Exercise prompt
Your reply should consist of one number: how many lines below contain "time".

[Excerpted records — start]

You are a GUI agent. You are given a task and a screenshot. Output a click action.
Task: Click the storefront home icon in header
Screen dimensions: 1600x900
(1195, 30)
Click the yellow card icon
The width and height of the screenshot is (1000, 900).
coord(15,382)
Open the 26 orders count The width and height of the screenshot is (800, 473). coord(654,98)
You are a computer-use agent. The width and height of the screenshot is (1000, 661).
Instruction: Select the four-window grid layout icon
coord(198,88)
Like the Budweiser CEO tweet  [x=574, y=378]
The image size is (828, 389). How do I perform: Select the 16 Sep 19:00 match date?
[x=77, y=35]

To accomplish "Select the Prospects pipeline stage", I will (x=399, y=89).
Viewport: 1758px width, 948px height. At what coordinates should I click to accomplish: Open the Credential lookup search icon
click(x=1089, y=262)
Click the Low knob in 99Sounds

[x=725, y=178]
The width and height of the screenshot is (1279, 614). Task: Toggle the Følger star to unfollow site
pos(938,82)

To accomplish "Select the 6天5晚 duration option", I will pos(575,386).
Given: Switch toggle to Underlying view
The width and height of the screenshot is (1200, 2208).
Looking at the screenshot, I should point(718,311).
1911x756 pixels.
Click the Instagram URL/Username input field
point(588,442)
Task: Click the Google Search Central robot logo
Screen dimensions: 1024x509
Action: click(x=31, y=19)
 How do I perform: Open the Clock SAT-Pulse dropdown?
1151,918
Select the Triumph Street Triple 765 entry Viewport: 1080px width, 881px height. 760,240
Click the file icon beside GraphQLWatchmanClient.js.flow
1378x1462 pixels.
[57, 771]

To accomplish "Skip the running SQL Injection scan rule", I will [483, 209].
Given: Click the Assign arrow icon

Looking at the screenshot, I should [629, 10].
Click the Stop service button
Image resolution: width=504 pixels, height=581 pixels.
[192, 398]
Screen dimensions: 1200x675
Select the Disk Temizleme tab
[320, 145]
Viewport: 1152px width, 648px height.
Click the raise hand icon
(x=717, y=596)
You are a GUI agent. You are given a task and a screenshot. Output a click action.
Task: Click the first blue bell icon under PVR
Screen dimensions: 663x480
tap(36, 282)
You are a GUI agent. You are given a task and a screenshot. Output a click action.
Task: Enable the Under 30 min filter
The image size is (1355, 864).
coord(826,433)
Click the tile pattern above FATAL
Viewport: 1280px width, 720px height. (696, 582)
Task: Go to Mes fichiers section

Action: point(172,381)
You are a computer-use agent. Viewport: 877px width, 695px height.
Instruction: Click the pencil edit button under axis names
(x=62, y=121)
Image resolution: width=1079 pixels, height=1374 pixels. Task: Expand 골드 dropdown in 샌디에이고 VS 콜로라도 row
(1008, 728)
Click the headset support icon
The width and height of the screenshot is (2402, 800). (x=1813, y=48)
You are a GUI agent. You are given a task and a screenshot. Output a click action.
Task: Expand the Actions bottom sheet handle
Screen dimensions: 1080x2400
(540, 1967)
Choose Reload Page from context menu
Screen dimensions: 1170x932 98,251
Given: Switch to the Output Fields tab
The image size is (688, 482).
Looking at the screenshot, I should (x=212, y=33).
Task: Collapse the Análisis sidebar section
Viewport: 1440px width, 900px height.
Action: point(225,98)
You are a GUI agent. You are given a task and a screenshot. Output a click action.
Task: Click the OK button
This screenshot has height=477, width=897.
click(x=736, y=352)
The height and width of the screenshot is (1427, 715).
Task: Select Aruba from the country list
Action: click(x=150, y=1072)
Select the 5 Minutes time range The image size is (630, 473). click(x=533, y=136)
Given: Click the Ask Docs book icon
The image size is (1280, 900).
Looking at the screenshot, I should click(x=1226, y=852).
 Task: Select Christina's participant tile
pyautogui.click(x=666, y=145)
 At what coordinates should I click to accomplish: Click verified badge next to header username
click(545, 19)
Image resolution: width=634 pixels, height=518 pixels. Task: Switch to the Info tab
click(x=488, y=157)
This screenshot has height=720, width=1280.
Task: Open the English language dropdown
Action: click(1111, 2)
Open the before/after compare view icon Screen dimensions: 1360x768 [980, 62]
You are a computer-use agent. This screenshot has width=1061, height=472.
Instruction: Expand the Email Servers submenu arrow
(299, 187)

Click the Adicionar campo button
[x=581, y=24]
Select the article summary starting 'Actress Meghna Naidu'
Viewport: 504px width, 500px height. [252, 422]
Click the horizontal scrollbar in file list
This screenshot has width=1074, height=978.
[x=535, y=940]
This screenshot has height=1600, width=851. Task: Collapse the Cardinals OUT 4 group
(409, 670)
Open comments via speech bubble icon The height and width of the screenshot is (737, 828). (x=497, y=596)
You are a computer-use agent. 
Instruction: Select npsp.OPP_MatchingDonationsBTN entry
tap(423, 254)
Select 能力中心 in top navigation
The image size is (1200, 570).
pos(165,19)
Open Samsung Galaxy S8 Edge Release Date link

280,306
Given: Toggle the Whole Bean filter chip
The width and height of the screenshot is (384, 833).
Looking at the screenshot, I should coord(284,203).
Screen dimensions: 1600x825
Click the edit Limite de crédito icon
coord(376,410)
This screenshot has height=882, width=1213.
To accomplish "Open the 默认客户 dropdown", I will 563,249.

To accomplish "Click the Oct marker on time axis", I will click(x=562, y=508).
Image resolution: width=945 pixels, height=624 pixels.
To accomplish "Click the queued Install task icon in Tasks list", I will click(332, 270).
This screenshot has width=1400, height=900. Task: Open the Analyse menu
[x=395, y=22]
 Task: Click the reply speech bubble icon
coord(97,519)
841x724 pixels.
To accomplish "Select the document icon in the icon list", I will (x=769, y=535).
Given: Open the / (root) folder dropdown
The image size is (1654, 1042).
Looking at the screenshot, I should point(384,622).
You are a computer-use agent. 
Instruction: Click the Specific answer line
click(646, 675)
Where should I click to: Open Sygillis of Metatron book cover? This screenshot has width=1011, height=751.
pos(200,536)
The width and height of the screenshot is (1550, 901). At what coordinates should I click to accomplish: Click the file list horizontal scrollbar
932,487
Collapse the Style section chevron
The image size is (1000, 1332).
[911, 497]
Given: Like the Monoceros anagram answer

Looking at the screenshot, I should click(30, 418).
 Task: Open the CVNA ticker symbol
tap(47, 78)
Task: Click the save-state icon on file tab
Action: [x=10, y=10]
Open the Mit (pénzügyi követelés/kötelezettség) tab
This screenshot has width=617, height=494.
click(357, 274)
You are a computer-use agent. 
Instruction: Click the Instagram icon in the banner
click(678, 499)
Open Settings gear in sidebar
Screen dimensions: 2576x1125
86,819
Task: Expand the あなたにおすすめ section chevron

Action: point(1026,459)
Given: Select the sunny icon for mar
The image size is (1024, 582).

[Excerpted records — finish]

Response area
2